Secondary structure of the P. agardhii NIVA-CYA 29 intron (cluster I). The structure is shown in the format described by Cech et al. (5), with marked secondary structure elements (P1 to P9). The sequences in lowercase letters represent exon sequence, while arrows indicate splice sites.

FIG. 5

Southern hybridization using a tRNA_UAA^Leu exon (A) or an intron (B) probe for selected Nostoc strains. The exon probe was generated from CA-CB primer amplification products for Anabaena lemmermannii NIVA-CYA 266/1 (AL; a strain confirmed to have an uninterrupted tRNA_UAA^Leu gene). The intron probe was obtained from an internal fragment of the intron from the strain Nostoc sp. strain NIVA-CYA 194 amplified with primer pair CR-CS. Genomic DNA digested with HindIII was separated, blotted, and hybridized as described in Materials and Methods. The same membrane was used for each of the hybridization experiments, providing exact assignment of the hybridizing bands from different experiments. The molecular weight standard is HindIII-digested λ DNA. Strain abbreviations are as for Fig. 1.

FIG. 6

Evolutionary trees for 16S rDNA (A) and tRNA_UAA^Leu introns sequences (B). The trees were built using the neighbor-joining, maximum-parsimony, and maximum-likelihood methods. The trees shown in panels A and B (based on 489 and 346 aligned positions, respectively) are consensus trees for the branches supported by ≥25% of the bootstrap trees in all of the phylogenetic methods tested. The genetic distances between two strains are Kimura distances expressed in substitutions per nucleotide in the neighbor-joining tree. Numbers at the nodes (minimal evolution [for the intron tree]/maximum likelihood/maximum parsimony/neighbor joining) indicate the percentage of the bootstrap trees in which the cluster descending from the node was found. In panel A, the presence and absence of introns are indicated with (+) and (−), respectively. The respective clone numbers (N-C, NIVA-CYA; N, NIVA; P, Pasteur) are given for each branch.

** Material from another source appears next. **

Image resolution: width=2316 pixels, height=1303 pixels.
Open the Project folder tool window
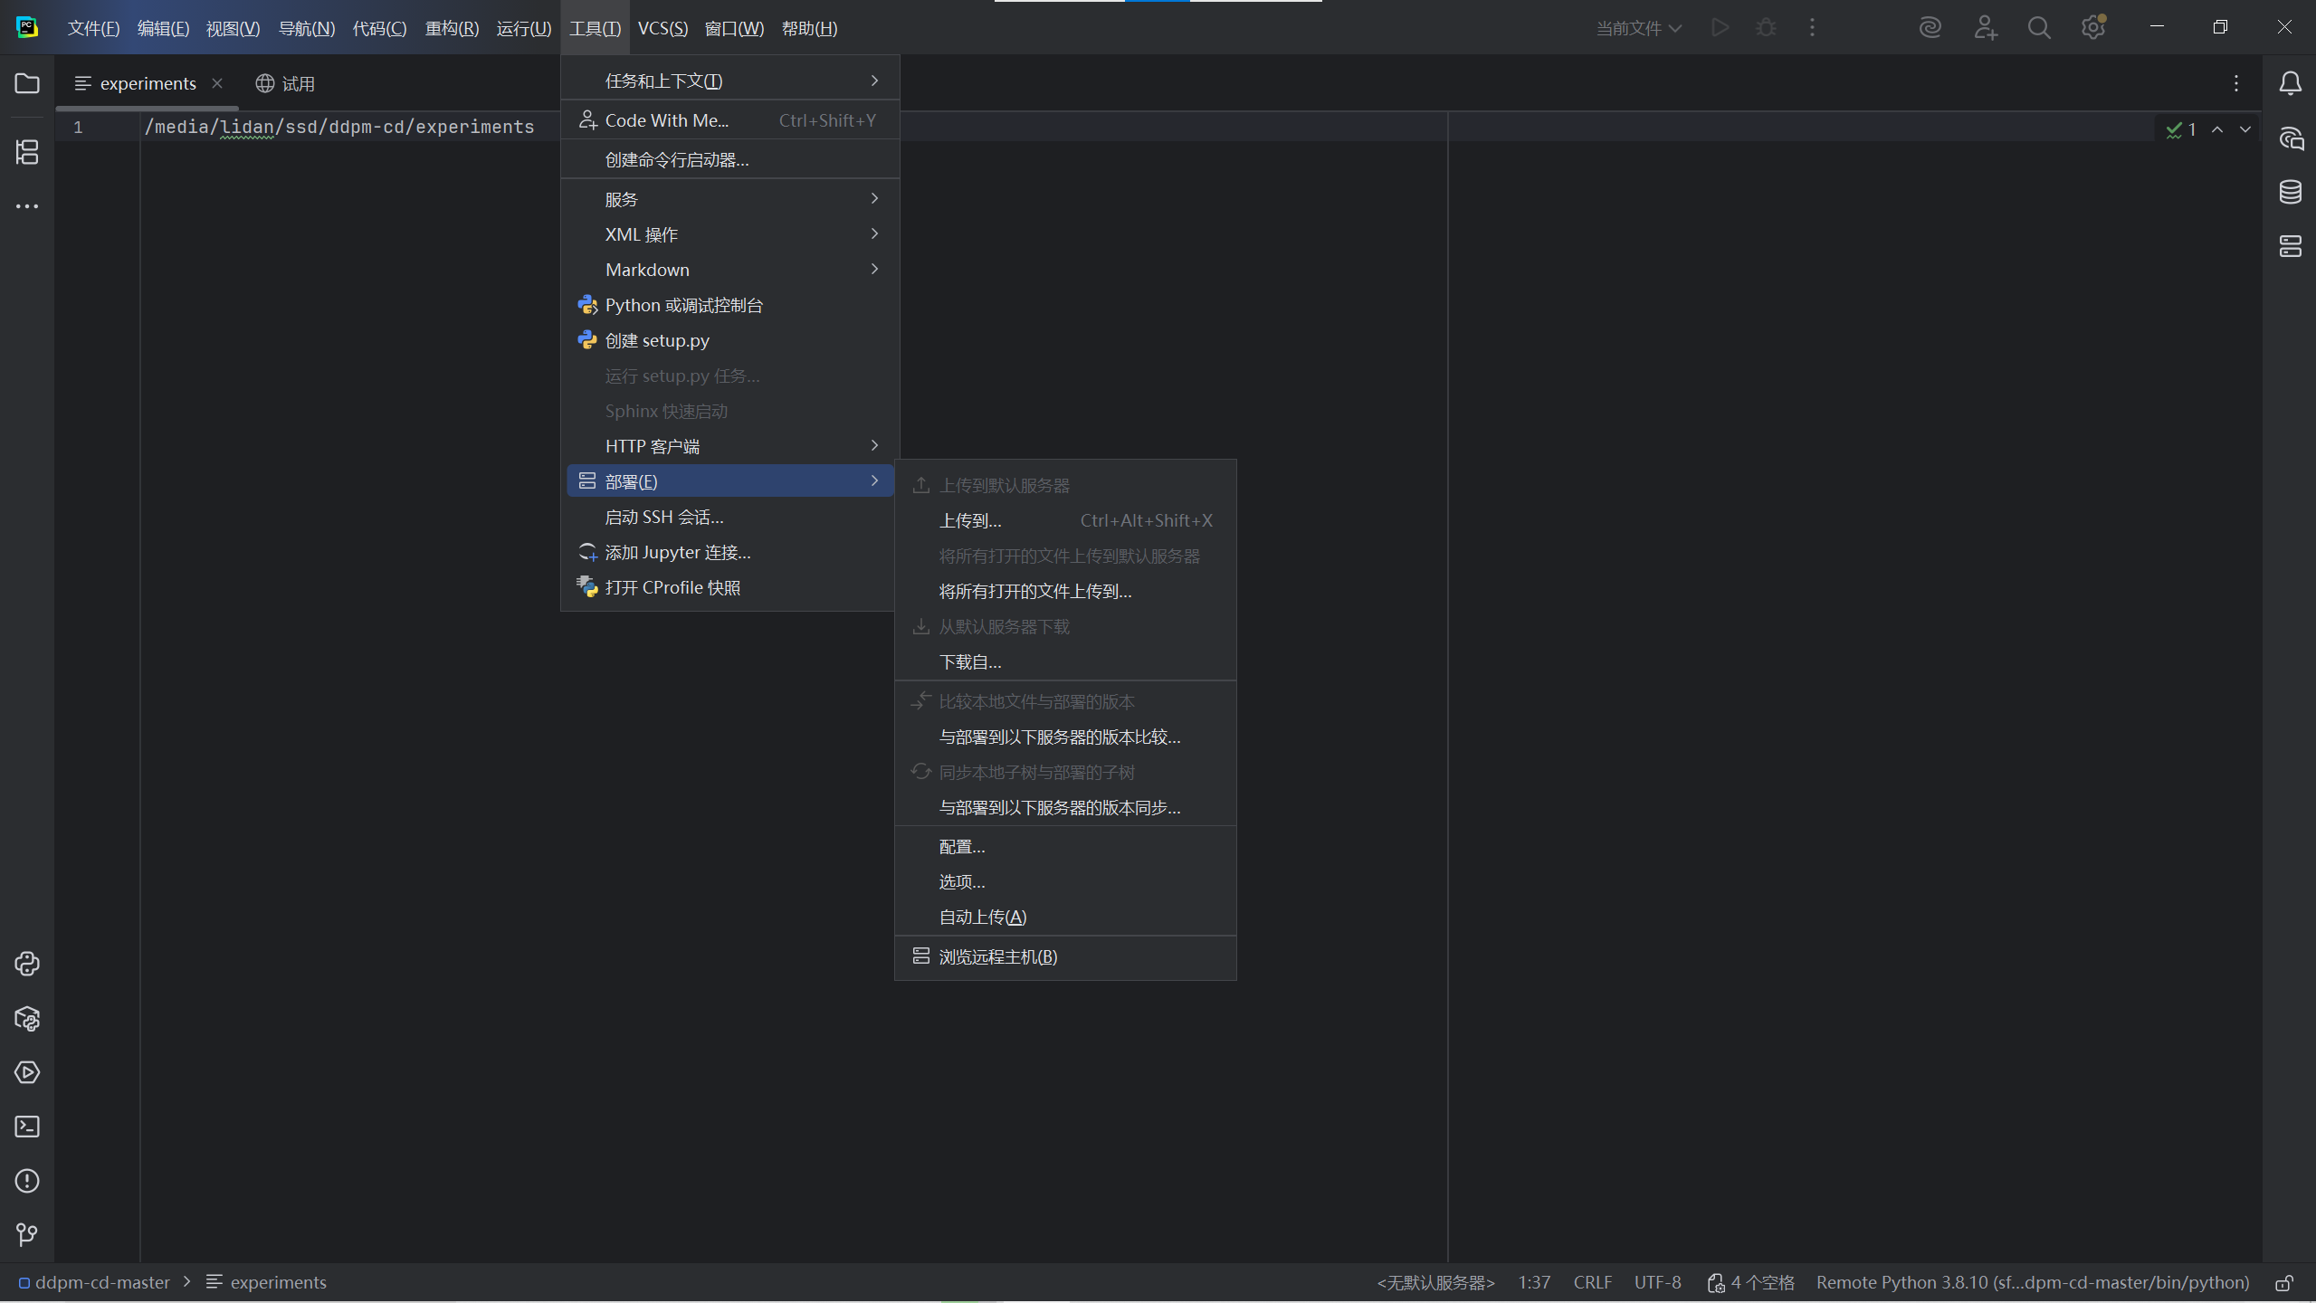[x=27, y=83]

Species abbreviations: An. lemn., Anabaena lemmermannii; Tych. bour., Tychonema bourrellyi; Spir. subs., Spirulina subsalsa; Cyanothece, Cyanothece aeruginosa; Chrooc. therm., Chroococcidiopsis thermalis; Dermocarpella incr., Dermocarpella incrassata; Dermocarpella viol., Dermocarpella violacea; Pseud. limn., Pseudanabaena limnetica. All other species are abbreviated as in Fig. 2 and 3.